=== The data ===

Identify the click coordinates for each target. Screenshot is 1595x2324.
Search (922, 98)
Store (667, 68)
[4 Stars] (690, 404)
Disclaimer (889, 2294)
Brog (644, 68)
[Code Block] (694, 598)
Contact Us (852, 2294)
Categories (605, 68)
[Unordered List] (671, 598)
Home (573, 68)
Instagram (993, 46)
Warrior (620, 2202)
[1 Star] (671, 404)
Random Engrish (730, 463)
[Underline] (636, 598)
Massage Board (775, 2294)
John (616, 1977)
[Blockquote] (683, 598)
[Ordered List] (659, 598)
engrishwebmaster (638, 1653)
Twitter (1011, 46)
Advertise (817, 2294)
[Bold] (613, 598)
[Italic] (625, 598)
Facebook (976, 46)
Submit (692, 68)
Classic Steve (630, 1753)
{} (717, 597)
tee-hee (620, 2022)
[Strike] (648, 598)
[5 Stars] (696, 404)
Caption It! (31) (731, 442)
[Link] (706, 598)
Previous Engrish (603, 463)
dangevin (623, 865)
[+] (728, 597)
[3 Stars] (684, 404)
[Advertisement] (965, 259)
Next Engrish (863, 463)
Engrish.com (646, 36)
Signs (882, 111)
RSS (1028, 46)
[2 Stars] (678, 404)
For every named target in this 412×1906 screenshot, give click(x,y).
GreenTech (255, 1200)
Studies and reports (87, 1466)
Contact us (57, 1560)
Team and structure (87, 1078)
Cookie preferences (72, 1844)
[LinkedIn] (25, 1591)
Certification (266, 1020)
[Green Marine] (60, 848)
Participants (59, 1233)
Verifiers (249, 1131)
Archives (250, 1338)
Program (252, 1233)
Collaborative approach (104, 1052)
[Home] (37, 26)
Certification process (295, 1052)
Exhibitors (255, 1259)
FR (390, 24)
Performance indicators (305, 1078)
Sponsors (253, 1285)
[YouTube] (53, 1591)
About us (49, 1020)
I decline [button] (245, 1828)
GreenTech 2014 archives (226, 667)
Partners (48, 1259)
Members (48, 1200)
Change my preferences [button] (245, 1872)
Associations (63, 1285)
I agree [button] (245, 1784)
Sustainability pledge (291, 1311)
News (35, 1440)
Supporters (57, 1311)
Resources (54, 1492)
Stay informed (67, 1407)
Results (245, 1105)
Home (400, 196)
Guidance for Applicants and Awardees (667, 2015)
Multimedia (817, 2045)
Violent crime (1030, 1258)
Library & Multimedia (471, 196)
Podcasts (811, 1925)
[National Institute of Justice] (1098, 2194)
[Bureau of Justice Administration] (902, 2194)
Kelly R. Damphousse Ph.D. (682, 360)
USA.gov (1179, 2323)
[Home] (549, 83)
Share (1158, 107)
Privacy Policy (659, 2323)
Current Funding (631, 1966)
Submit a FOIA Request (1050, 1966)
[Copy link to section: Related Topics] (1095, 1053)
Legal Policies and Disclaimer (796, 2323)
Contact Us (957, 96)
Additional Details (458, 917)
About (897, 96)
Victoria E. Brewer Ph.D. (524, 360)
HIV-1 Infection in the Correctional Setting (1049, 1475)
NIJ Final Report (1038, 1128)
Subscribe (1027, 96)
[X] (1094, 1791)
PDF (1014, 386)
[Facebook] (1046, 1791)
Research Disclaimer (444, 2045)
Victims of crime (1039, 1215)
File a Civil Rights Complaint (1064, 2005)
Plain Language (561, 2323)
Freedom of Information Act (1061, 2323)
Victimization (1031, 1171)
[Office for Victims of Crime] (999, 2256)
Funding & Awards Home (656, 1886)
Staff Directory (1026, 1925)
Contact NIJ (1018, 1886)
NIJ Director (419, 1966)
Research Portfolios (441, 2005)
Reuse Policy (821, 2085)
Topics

===

— Exercise objective —
Each entry above is to be set down again in exactly the same words.

— Output for this task —
Identify the click coordinates for each target. Screenshot is 1595x2324.
Search (922, 98)
Store (667, 68)
[4 Stars] (690, 404)
Disclaimer (889, 2294)
Brog (644, 68)
[Code Block] (694, 598)
Contact Us (852, 2294)
Categories (605, 68)
[Unordered List] (671, 598)
Home (573, 68)
Instagram (993, 46)
Warrior (620, 2202)
[1 Star] (671, 404)
Random Engrish (730, 463)
[Underline] (636, 598)
Massage Board (775, 2294)
John (616, 1977)
[Blockquote] (683, 598)
[Ordered List] (659, 598)
engrishwebmaster (638, 1653)
Twitter (1011, 46)
Advertise (817, 2294)
[Bold] (613, 598)
[Italic] (625, 598)
Facebook (976, 46)
Submit (692, 68)
Classic Steve (630, 1753)
{} (717, 597)
tee-hee (620, 2022)
[Strike] (648, 598)
[5 Stars] (696, 404)
Caption It! (31) (731, 442)
[Link] (706, 598)
Previous Engrish (603, 463)
dangevin (623, 865)
[+] (728, 597)
[3 Stars] (684, 404)
[Advertisement] (965, 259)
Next Engrish (863, 463)
Engrish.com (646, 36)
Signs (882, 111)
RSS (1028, 46)
[2 Stars] (678, 404)
For every named target in this 412×1906 screenshot, give click(x,y).
GreenTech (255, 1200)
Studies and reports (87, 1466)
Contact us (57, 1560)
Team and structure (87, 1078)
Cookie preferences (72, 1844)
[LinkedIn] (25, 1591)
Certification (266, 1020)
[Green Marine] (60, 848)
Participants (59, 1233)
Verifiers (249, 1131)
Archives (250, 1338)
Program (252, 1233)
Collaborative approach (104, 1052)
[Home] (37, 26)
Certification process (295, 1052)
Exhibitors (255, 1259)
FR (390, 24)
Performance indicators (305, 1078)
Sponsors (253, 1285)
[YouTube] (53, 1591)
About us (49, 1020)
I decline [button] (245, 1828)
GreenTech 2014 archives (226, 667)
Partners (48, 1259)
Members (48, 1200)
Change my preferences [button] (245, 1872)
Associations (63, 1285)
I agree [button] (245, 1784)
Sustainability pledge (291, 1311)
News (35, 1440)
Supporters (57, 1311)
Resources (54, 1492)
Stay informed (67, 1407)
Results (245, 1105)
Home (400, 196)
Guidance for Applicants and Awardees (667, 2015)
Multimedia (817, 2045)
Violent crime (1030, 1258)
Library & Multimedia (471, 196)
Podcasts (811, 1925)
[National Institute of Justice] (1098, 2194)
[Bureau of Justice Administration] (902, 2194)
Kelly R. Damphousse Ph.D. (682, 360)
USA.gov (1179, 2323)
[Home] (549, 83)
Share (1158, 107)
Privacy Policy (659, 2323)
Current Funding (631, 1966)
Submit a FOIA Request (1050, 1966)
[Copy link to section: Related Topics] (1095, 1053)
Legal Policies and Disclaimer (796, 2323)
Contact Us (957, 96)
Additional Details (458, 917)
About (897, 96)
Victoria E. Brewer Ph.D. (524, 360)
HIV-1 Infection in the Correctional Setting (1049, 1475)
NIJ Final Report (1038, 1128)
Subscribe (1027, 96)
[X] (1094, 1791)
PDF (1014, 386)
[Facebook] (1046, 1791)
Research Disclaimer (444, 2045)
Victims of crime (1039, 1215)
File a Civil Rights Complaint (1064, 2005)
Plain Language (561, 2323)
Freedom of Information Act (1061, 2323)
Victimization (1031, 1171)
[Office for Victims of Crime] (999, 2256)
Funding & Awards Home (656, 1886)
Staff Directory (1026, 1925)
Contact NIJ (1018, 1886)
NIJ Director (419, 1966)
Research Portfolios (441, 2005)
Reuse Policy (821, 2085)
Topics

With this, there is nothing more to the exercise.